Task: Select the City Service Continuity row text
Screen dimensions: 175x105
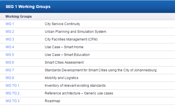Action: tap(62, 24)
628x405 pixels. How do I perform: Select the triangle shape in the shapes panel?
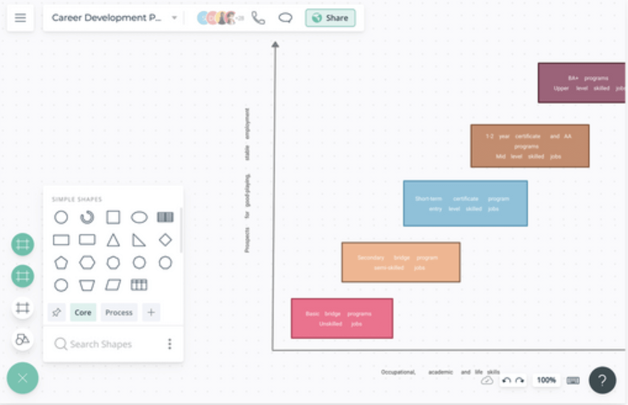pyautogui.click(x=113, y=240)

-*-

WHAT THE EXERCISE ASKS: A word-for-word copy of the listing is needed. It must not include the pictures.

EXERCISE SOLUTION:
Task: Select the City Service Continuity row text
Screen dimensions: 175x105
Action: tap(62, 24)
628x405 pixels. How do I perform: Select the triangle shape in the shapes panel?
pyautogui.click(x=113, y=240)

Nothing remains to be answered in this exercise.